START Material provided

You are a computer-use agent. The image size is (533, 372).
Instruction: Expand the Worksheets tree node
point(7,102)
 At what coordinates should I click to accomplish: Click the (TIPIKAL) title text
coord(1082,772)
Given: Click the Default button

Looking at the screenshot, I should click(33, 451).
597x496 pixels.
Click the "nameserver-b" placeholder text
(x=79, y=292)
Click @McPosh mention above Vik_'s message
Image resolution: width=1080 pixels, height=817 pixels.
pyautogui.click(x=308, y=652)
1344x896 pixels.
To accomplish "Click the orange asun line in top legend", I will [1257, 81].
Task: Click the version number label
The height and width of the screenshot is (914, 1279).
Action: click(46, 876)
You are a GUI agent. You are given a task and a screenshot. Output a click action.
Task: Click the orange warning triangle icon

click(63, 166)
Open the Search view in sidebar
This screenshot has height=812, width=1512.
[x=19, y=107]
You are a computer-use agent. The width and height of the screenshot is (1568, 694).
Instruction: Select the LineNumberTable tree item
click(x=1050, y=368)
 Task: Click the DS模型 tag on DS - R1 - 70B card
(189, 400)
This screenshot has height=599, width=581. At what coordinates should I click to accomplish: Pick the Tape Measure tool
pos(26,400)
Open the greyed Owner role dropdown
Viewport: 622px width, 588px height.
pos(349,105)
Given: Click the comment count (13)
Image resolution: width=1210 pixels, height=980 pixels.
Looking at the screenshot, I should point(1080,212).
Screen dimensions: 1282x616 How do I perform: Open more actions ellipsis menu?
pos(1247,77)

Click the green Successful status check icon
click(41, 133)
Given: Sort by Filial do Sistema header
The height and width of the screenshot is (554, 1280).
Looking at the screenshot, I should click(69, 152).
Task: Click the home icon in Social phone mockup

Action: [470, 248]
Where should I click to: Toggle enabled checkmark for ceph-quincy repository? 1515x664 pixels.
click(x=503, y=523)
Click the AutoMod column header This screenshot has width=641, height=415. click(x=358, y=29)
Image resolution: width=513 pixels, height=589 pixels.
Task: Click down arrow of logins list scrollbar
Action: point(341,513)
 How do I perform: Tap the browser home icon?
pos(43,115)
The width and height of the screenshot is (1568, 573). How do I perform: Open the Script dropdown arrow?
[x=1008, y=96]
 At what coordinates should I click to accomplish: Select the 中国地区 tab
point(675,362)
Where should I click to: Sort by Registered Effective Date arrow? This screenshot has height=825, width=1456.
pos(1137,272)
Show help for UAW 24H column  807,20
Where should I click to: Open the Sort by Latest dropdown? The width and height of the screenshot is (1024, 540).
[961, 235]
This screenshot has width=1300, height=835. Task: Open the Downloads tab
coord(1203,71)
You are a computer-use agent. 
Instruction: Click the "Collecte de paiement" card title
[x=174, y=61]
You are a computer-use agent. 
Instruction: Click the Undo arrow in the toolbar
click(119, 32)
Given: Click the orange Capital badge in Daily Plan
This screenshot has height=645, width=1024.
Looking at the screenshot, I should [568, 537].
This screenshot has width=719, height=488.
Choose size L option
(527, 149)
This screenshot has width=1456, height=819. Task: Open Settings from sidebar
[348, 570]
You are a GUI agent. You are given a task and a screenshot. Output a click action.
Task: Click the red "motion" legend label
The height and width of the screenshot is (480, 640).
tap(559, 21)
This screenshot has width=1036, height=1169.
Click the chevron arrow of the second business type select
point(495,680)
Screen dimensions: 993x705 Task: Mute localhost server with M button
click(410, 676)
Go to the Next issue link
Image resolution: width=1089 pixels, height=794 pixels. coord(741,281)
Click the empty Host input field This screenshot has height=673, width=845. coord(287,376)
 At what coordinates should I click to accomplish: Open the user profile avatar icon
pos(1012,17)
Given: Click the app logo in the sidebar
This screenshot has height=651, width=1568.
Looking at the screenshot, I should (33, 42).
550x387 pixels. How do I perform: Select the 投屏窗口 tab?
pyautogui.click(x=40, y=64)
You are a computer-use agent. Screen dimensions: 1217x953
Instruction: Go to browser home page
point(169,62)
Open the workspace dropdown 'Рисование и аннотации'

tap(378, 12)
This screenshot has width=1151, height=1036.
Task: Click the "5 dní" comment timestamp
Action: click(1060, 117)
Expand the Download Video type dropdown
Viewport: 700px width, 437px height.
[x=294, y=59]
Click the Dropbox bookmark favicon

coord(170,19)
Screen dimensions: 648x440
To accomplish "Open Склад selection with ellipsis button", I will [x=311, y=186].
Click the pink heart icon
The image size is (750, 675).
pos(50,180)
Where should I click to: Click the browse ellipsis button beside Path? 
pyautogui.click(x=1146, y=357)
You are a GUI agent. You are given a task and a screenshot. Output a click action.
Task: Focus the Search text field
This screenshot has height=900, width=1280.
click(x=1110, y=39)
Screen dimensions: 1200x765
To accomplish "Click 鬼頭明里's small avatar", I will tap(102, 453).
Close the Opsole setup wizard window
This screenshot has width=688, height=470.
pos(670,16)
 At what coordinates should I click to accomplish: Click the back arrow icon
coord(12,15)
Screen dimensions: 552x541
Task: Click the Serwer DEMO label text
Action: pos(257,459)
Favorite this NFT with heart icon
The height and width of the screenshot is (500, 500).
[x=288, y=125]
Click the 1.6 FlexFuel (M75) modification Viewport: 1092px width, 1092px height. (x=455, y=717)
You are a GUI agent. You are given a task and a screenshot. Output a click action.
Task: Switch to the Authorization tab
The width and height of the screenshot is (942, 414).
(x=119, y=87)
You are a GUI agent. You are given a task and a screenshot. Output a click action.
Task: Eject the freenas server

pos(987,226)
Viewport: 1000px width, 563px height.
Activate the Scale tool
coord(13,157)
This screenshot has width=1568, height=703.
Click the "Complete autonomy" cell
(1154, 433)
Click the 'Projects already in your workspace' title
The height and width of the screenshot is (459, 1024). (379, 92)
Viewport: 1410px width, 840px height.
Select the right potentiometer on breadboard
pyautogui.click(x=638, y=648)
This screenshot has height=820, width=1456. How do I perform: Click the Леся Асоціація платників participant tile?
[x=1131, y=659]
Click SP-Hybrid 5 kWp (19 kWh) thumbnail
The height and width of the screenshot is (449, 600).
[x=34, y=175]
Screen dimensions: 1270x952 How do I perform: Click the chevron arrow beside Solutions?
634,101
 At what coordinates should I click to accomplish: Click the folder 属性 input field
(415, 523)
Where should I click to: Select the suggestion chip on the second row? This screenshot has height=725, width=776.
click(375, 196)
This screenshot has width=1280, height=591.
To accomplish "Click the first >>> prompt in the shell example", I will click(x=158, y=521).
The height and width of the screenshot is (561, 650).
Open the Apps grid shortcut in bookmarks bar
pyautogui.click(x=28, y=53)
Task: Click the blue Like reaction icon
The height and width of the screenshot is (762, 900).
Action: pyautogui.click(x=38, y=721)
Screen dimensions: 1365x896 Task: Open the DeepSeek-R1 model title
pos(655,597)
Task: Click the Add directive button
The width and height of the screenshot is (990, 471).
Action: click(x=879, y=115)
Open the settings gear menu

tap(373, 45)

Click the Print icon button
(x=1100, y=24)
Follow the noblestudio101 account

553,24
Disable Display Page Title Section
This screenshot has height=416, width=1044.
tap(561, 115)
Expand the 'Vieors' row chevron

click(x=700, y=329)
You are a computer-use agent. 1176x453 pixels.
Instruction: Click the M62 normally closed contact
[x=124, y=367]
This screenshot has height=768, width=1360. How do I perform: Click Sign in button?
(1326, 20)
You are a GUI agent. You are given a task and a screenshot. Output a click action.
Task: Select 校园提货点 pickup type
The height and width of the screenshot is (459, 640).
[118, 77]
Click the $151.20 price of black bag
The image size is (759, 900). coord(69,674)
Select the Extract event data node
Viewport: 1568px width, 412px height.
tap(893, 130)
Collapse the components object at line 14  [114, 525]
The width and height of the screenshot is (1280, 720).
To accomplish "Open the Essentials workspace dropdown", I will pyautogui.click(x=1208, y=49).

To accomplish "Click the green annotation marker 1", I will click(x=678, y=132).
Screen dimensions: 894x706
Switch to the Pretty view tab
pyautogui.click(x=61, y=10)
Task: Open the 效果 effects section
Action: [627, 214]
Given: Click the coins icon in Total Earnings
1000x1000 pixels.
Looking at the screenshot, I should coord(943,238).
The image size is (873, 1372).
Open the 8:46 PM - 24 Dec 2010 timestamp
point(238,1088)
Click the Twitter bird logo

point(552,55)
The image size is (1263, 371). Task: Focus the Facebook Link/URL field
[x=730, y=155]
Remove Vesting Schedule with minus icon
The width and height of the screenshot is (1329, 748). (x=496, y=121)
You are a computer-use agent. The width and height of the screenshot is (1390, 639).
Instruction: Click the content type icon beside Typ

END Material provided

Instructions for the task. Copy out word for word each line of the listing, from the very first line down to the line containing "597x496 pixels.", and stop after that line.

Finished exercise.
You are a computer-use agent. The image size is (533, 372).
Instruction: Expand the Worksheets tree node
point(7,102)
 At what coordinates should I click to accomplish: Click the (TIPIKAL) title text
coord(1082,772)
Given: Click the Default button

Looking at the screenshot, I should click(33, 451).
597x496 pixels.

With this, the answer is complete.